A decade on, City can be equally proud of what we’ve been able to achieve both on and off the pitch, and excited by what the future holds.

However, to not acknowledge the tireless work of our original Ladies team, formed over three decades ago, would be a disservice to those who continually and proudly banged the drum for Women’s football.

That story begins on Sunday 27 November 1988, when a women’s City side first took to the pitch at Boundary Park to face Oldham Athletic.

Neil Mather – founder of the team who worked for City in the Community – had been holding training sessions for around six weeks ahead of the fixture following the success of several women’s-only five-a-side tournaments.

Speaking in 2018, he revealed some of his amusing recollections from that fixture against Oldham.

“Oldham were kitted out in long-sleeve kits, while we only had the youth team kit, which was huge!

“The players were complaining about the cold but I told them: it’s all in the psychology. You can’t be cold if you’re moving around!

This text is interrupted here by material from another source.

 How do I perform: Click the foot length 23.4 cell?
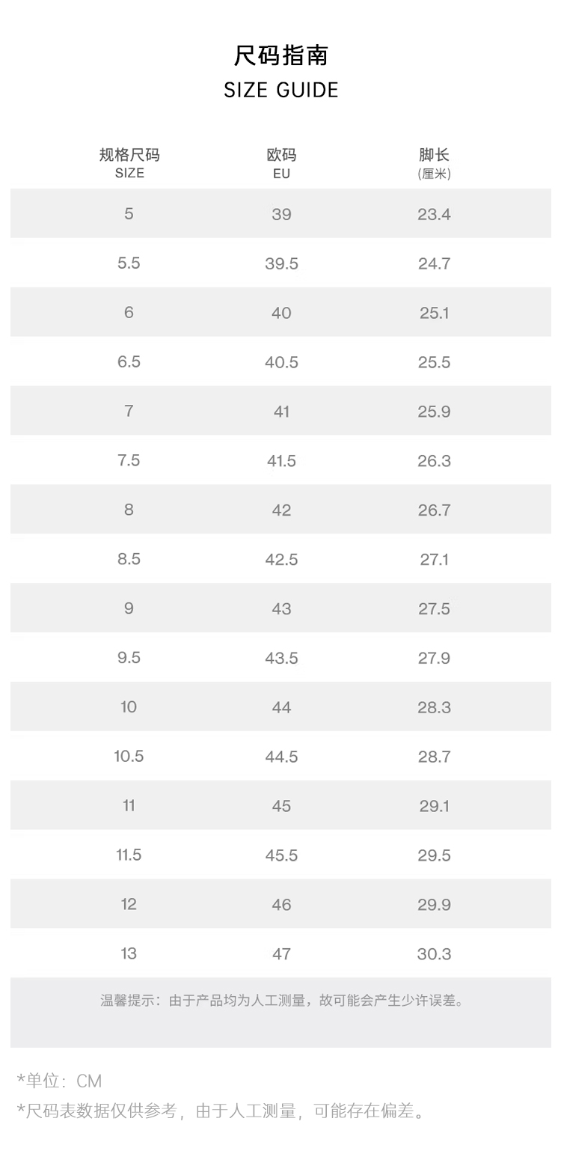[x=434, y=214]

“There was some amusement when one of our coaches John Fox kept shouting: ‘Carry!’ and the players (who didn’t really know each other that well) kept turning to ask who Carrie was.

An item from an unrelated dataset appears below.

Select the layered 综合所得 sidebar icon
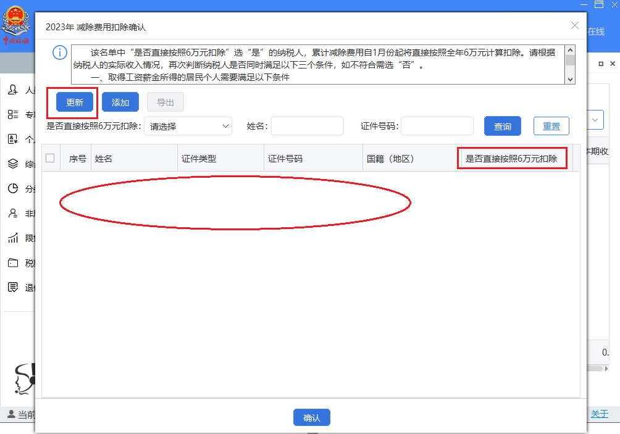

“’No, carry the ball’ cried John at half-time, amidst the confusion. You can laugh now!”

One of the players to feature for City on that day was Rowena Foxwell, who would go on to become a crucial figure in the team’s early years.

She tragically passed away in January 2019 but is remembered fondly for her tireless efforts to put the Club on the map.

Speaking to Gary James in 2018 for his book Manchester City Women: An Oral History, she reflected: “It was so rapid, I can’t remember how we got to the game in the sense of from that first session to how it became a team.

“I don’t think I’ve analysed it, because I was too young to know any different. At that age you just do it, but we were playing on a proper pitch, and using proper dressing rooms!

“We were excited, definitely. Now you’d look back and think about it more. My youngest son is in awe: ‘You played football? You played for City?’”

A brace apiece from Donna Haynes and Heidi Ward would see us run out 4-1 winners on Oldham’s famous plastic pitch, which would host top flight matches within three years of the watershed fixture.

Club historian Gary James was watching on the terraces that day, but doesn’t think the playing surface made too drastic an impact on City, especially considering the pitches they were used to playing on.

“It wasn’t as alien as it seems, and it was far superior to some of the muddy pitches they’d had to play on,” he insists.

“Yes, the bounce was weird and all that, but my overwhelming feeling from that game was that every player seemed to be enjoying the fact they were in a stadium which could hold just over 20,000 at the time.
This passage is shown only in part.